Saved data entries:
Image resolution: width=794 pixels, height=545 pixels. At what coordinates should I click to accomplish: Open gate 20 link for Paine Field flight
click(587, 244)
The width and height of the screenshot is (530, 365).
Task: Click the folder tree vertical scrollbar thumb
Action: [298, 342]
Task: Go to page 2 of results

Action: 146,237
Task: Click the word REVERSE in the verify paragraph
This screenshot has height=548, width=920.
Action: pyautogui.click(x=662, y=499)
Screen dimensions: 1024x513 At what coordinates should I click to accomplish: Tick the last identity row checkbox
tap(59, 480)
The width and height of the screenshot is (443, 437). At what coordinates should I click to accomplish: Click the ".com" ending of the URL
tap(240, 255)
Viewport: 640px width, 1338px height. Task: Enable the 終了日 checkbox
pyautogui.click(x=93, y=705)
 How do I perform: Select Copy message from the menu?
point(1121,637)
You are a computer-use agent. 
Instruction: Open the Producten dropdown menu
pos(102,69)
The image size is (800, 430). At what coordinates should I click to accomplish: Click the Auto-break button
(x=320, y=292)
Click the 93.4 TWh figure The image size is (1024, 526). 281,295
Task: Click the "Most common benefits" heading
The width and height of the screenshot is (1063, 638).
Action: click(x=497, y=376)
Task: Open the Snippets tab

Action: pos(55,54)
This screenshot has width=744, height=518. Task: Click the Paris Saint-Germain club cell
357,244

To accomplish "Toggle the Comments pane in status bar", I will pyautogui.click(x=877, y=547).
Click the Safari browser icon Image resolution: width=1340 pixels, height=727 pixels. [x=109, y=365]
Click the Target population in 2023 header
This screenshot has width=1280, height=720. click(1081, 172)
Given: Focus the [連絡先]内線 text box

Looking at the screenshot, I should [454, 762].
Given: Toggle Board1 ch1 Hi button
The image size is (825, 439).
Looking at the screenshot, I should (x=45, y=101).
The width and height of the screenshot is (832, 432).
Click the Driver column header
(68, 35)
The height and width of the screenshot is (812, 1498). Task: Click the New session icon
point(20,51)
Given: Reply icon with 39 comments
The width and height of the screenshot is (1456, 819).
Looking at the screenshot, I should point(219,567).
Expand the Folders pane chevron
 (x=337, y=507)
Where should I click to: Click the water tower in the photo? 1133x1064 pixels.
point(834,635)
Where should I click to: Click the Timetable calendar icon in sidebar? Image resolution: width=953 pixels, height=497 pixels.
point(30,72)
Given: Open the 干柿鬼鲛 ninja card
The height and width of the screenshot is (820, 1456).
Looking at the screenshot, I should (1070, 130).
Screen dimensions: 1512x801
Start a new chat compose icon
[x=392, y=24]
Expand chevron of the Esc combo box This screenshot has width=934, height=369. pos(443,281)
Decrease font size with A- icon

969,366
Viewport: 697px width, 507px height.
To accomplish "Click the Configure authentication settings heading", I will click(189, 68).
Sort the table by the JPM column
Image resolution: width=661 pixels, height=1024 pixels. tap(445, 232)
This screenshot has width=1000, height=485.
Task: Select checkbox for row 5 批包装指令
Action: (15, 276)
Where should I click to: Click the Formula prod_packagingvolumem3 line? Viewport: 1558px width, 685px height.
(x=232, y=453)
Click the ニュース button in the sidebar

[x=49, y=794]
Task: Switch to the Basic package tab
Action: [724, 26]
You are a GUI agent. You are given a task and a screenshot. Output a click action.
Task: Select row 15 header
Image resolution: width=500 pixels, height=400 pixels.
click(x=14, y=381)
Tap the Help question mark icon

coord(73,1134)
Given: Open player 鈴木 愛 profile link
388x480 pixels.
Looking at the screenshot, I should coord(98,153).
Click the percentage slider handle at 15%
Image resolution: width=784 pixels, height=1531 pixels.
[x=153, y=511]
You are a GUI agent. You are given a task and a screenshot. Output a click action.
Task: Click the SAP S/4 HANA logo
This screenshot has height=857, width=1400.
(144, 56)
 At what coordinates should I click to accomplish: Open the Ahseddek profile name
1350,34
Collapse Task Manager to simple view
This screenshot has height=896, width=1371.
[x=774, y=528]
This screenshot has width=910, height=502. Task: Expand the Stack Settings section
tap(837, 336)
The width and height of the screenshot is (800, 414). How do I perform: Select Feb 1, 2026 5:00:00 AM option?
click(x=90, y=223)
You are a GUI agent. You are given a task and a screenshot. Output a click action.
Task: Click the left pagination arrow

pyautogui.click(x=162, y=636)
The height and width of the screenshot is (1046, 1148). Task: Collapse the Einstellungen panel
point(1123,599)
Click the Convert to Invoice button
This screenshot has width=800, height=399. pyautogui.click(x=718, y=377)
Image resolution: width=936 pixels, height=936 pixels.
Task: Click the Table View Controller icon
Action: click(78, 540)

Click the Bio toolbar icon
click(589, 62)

EXERCISE AIM:
Write the records out precisely, omitting nothing.

FINAL ANSWER:
Image resolution: width=794 pixels, height=545 pixels. At what coordinates should I click to accomplish: Open gate 20 link for Paine Field flight
click(587, 244)
The width and height of the screenshot is (530, 365).
Task: Click the folder tree vertical scrollbar thumb
Action: [298, 342]
Task: Go to page 2 of results

Action: 146,237
Task: Click the word REVERSE in the verify paragraph
This screenshot has height=548, width=920.
Action: pyautogui.click(x=662, y=499)
Screen dimensions: 1024x513 At what coordinates should I click to accomplish: Tick the last identity row checkbox
tap(59, 480)
The width and height of the screenshot is (443, 437). At what coordinates should I click to accomplish: Click the ".com" ending of the URL
tap(240, 255)
Viewport: 640px width, 1338px height. Task: Enable the 終了日 checkbox
pyautogui.click(x=93, y=705)
 How do I perform: Select Copy message from the menu?
point(1121,637)
You are a computer-use agent. 
Instruction: Open the Producten dropdown menu
pos(102,69)
The image size is (800, 430). At what coordinates should I click to accomplish: Click the Auto-break button
(x=320, y=292)
Click the 93.4 TWh figure The image size is (1024, 526). 281,295
Task: Click the "Most common benefits" heading
The width and height of the screenshot is (1063, 638).
Action: click(x=497, y=376)
Task: Open the Snippets tab

Action: pos(55,54)
This screenshot has width=744, height=518. Task: Click the Paris Saint-Germain club cell
357,244

To accomplish "Toggle the Comments pane in status bar", I will pyautogui.click(x=877, y=547).
Click the Safari browser icon Image resolution: width=1340 pixels, height=727 pixels. [x=109, y=365]
Click the Target population in 2023 header
This screenshot has width=1280, height=720. click(1081, 172)
Given: Focus the [連絡先]内線 text box

Looking at the screenshot, I should [454, 762].
Given: Toggle Board1 ch1 Hi button
The image size is (825, 439).
Looking at the screenshot, I should (x=45, y=101).
The width and height of the screenshot is (832, 432).
Click the Driver column header
(68, 35)
The height and width of the screenshot is (812, 1498). Task: Click the New session icon
point(20,51)
Given: Reply icon with 39 comments
The width and height of the screenshot is (1456, 819).
Looking at the screenshot, I should point(219,567).
Expand the Folders pane chevron
 (x=337, y=507)
Where should I click to: Click the water tower in the photo? 1133x1064 pixels.
point(834,635)
Where should I click to: Click the Timetable calendar icon in sidebar? Image resolution: width=953 pixels, height=497 pixels.
point(30,72)
Given: Open the 干柿鬼鲛 ninja card
The height and width of the screenshot is (820, 1456).
Looking at the screenshot, I should (1070, 130).
Screen dimensions: 1512x801
Start a new chat compose icon
[x=392, y=24]
Expand chevron of the Esc combo box This screenshot has width=934, height=369. pos(443,281)
Decrease font size with A- icon

969,366
Viewport: 697px width, 507px height.
To accomplish "Click the Configure authentication settings heading", I will click(189, 68).
Sort the table by the JPM column
Image resolution: width=661 pixels, height=1024 pixels. tap(445, 232)
This screenshot has width=1000, height=485.
Task: Select checkbox for row 5 批包装指令
Action: (15, 276)
Where should I click to: Click the Formula prod_packagingvolumem3 line? Viewport: 1558px width, 685px height.
(x=232, y=453)
Click the ニュース button in the sidebar

[x=49, y=794]
Task: Switch to the Basic package tab
Action: [724, 26]
You are a GUI agent. You are given a task and a screenshot. Output a click action.
Task: Select row 15 header
Image resolution: width=500 pixels, height=400 pixels.
click(x=14, y=381)
Tap the Help question mark icon

coord(73,1134)
Given: Open player 鈴木 愛 profile link
388x480 pixels.
Looking at the screenshot, I should coord(98,153).
Click the percentage slider handle at 15%
Image resolution: width=784 pixels, height=1531 pixels.
[x=153, y=511]
You are a GUI agent. You are given a task and a screenshot. Output a click action.
Task: Click the SAP S/4 HANA logo
This screenshot has height=857, width=1400.
(144, 56)
 At what coordinates should I click to accomplish: Open the Ahseddek profile name
1350,34
Collapse Task Manager to simple view
This screenshot has height=896, width=1371.
[x=774, y=528]
This screenshot has width=910, height=502. Task: Expand the Stack Settings section
tap(837, 336)
The width and height of the screenshot is (800, 414). How do I perform: Select Feb 1, 2026 5:00:00 AM option?
click(x=90, y=223)
You are a GUI agent. You are given a task and a screenshot. Output a click action.
Task: Click the left pagination arrow

pyautogui.click(x=162, y=636)
The height and width of the screenshot is (1046, 1148). Task: Collapse the Einstellungen panel
point(1123,599)
Click the Convert to Invoice button
This screenshot has width=800, height=399. pyautogui.click(x=718, y=377)
Image resolution: width=936 pixels, height=936 pixels.
Task: Click the Table View Controller icon
Action: click(78, 540)

Click the Bio toolbar icon
click(589, 62)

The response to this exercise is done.